*** The data ***
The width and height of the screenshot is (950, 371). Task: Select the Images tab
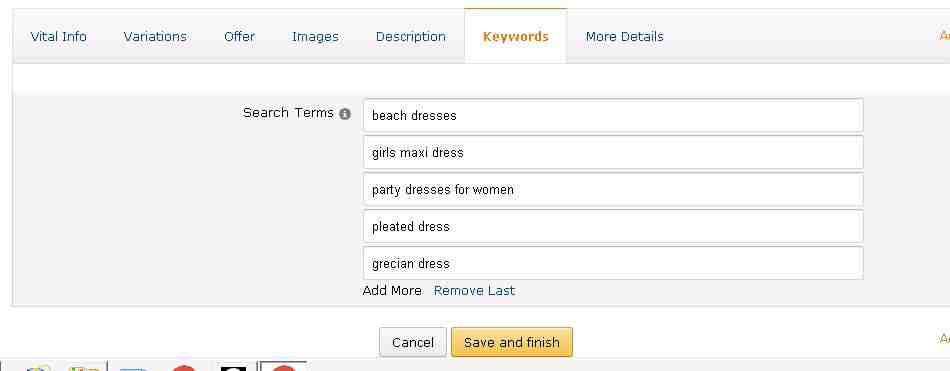(x=315, y=37)
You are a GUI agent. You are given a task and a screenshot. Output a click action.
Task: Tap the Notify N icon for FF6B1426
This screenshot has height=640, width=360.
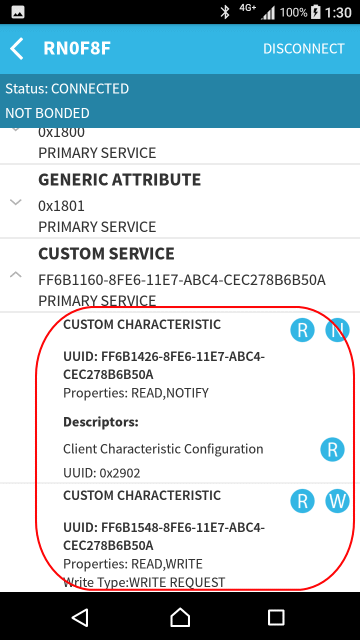[x=337, y=330]
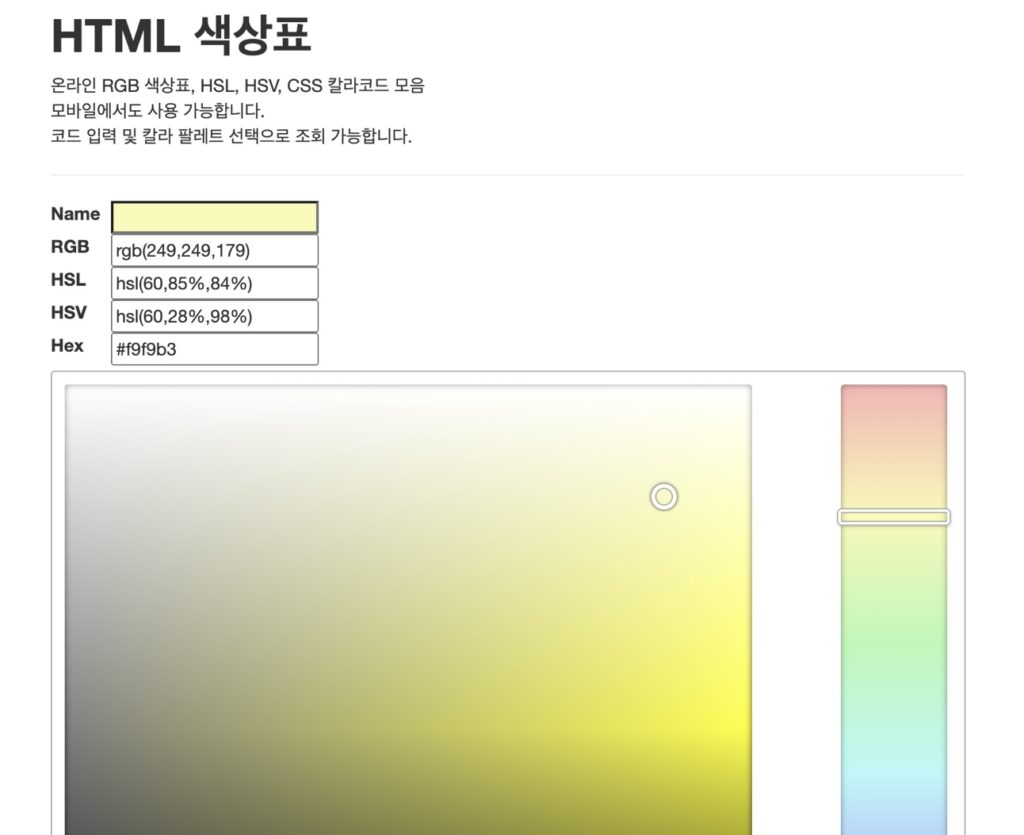Click the Hex code field #f9f9b3
Viewport: 1024px width, 835px height.
[214, 349]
*** End of The data ***
### What the exercise asks
The answer must be the lines from the first one in the records through the line containing "Task: Tap the Notify N icon for FF6B1426", copied exactly, with no pictures.

### Exercise solution
The width and height of the screenshot is (950, 371). Task: Select the Images tab
(x=315, y=37)
You are a GUI agent. You are given a task and a screenshot. Output a click action.
Task: Tap the Notify N icon for FF6B1426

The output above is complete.